[The input Boundary: Start]

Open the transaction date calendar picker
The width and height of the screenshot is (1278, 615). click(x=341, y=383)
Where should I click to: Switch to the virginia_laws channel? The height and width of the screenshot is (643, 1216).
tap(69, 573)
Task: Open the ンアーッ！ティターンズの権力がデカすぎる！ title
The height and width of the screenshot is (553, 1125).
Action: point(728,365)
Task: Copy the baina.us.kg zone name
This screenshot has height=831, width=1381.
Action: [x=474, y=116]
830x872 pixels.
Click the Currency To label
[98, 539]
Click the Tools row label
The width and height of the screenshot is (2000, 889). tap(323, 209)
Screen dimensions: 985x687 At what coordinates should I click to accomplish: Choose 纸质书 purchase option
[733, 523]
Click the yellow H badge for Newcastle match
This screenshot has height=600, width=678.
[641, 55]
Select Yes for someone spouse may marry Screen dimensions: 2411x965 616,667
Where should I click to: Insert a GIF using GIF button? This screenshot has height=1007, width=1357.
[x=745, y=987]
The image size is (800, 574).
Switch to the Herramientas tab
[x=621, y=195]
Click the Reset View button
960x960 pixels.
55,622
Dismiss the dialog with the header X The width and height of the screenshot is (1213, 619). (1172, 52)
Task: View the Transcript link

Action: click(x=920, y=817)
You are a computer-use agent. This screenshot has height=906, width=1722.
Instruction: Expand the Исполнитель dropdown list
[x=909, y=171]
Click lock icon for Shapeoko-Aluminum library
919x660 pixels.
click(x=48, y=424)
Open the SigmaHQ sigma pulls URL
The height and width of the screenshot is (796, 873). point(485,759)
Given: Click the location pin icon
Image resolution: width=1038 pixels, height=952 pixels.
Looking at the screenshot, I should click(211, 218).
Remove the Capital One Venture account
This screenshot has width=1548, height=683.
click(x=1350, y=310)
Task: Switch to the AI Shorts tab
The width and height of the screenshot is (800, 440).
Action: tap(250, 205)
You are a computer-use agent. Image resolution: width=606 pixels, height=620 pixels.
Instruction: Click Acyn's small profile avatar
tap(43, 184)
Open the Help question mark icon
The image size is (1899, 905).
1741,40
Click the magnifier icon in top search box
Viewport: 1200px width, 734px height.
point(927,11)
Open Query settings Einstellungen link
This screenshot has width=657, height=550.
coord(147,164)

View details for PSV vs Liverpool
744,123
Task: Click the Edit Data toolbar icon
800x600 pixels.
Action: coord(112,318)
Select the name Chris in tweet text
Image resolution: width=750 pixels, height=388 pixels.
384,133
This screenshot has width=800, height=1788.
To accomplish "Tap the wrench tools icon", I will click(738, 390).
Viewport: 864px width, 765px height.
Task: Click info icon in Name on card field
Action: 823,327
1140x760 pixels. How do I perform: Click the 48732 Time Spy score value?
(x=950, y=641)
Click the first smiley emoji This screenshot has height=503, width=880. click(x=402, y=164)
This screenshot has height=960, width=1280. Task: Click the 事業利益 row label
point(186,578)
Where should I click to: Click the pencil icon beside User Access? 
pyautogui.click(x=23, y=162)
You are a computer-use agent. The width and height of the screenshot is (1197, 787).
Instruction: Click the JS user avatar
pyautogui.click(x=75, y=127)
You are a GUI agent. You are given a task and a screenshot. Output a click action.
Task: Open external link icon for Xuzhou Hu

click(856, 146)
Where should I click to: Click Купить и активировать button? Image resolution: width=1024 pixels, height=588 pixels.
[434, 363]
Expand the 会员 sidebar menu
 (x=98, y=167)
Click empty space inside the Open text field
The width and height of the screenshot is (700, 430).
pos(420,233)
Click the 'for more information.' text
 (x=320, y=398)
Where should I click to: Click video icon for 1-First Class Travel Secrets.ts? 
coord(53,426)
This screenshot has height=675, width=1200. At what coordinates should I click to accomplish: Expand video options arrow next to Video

[The input Boundary: End]

Problem requirements: From the listing above, return the lines starting at the one with "960x960 pixels." and ending at the one with "Task: Switch to the AI Shorts tab", both kept, exactly as they appear and nothing more.

Result of this task:
960x960 pixels.
55,622
Dismiss the dialog with the header X The width and height of the screenshot is (1213, 619). (1172, 52)
Task: View the Transcript link

Action: click(x=920, y=817)
You are a computer-use agent. This screenshot has height=906, width=1722.
Instruction: Expand the Исполнитель dropdown list
[x=909, y=171]
Click lock icon for Shapeoko-Aluminum library
919x660 pixels.
click(x=48, y=424)
Open the SigmaHQ sigma pulls URL
The height and width of the screenshot is (796, 873). point(485,759)
Given: Click the location pin icon
Image resolution: width=1038 pixels, height=952 pixels.
Looking at the screenshot, I should click(211, 218).
Remove the Capital One Venture account
This screenshot has width=1548, height=683.
click(x=1350, y=310)
Task: Switch to the AI Shorts tab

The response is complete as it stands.